- **Exercise task**
Give every line of the records from the one containing "Given: Click the .IT suffix of site name" down to the one containing "This screenshot has height=630, width=1200.", both included, as a JSON list of strings with one string per line and blank lines omitted.
— start of Records for the task —
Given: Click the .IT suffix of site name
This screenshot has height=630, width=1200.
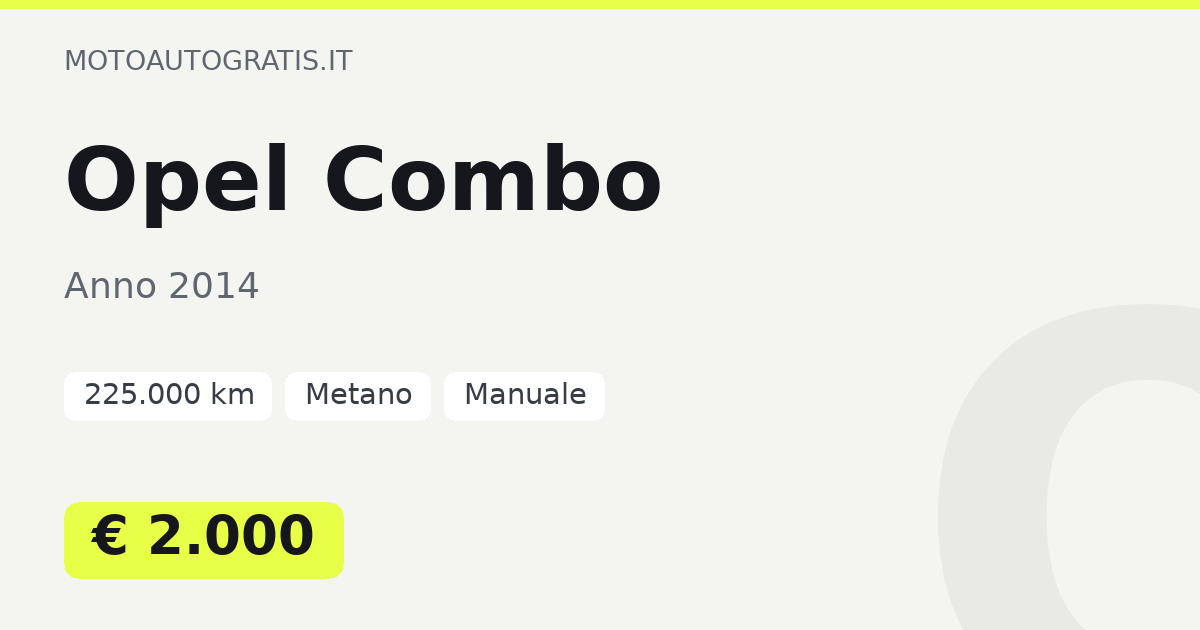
— end of Records for the task —
— start of Records for the task —
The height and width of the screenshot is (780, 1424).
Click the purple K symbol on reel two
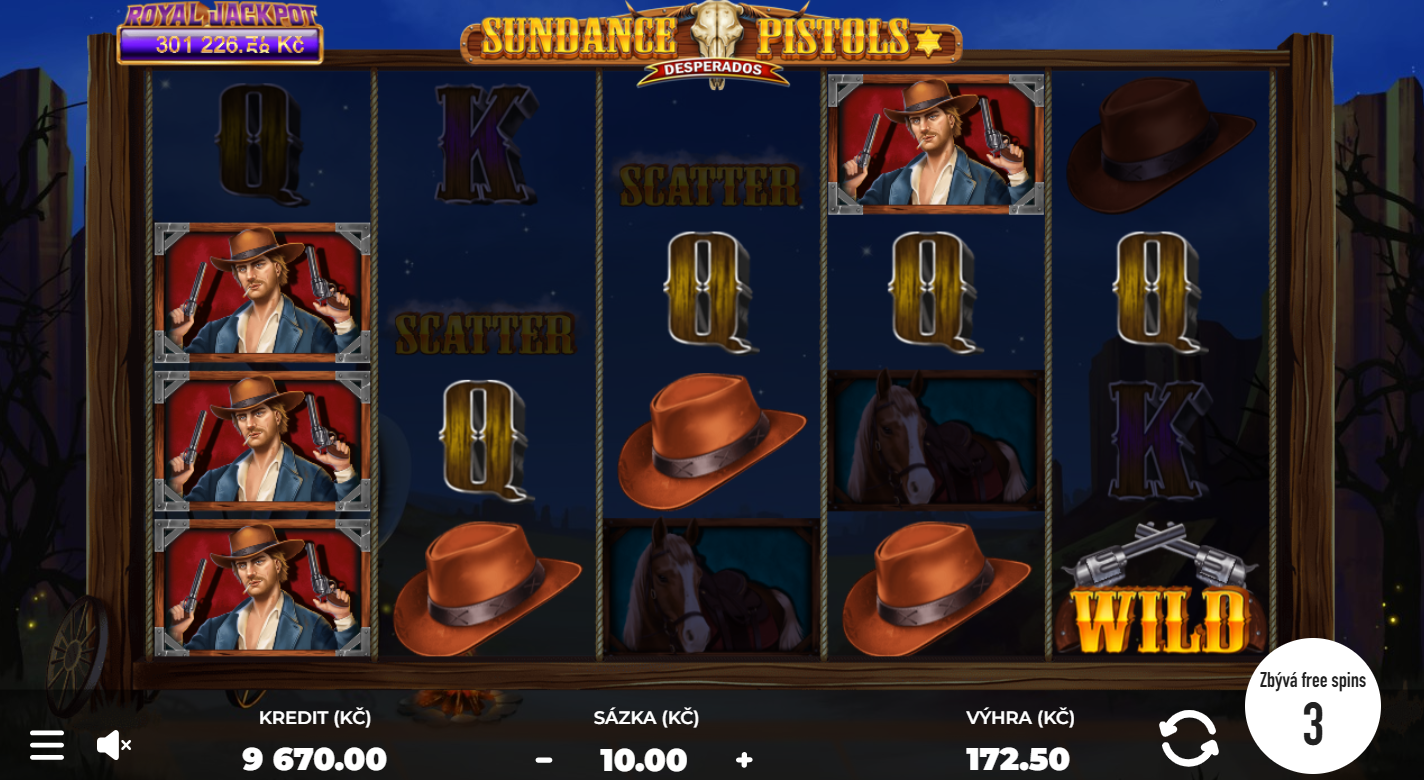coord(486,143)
— end of Records for the task —
- **Result**
[
  "Given: Click the .IT suffix of site name",
  "This screenshot has height=630, width=1200."
]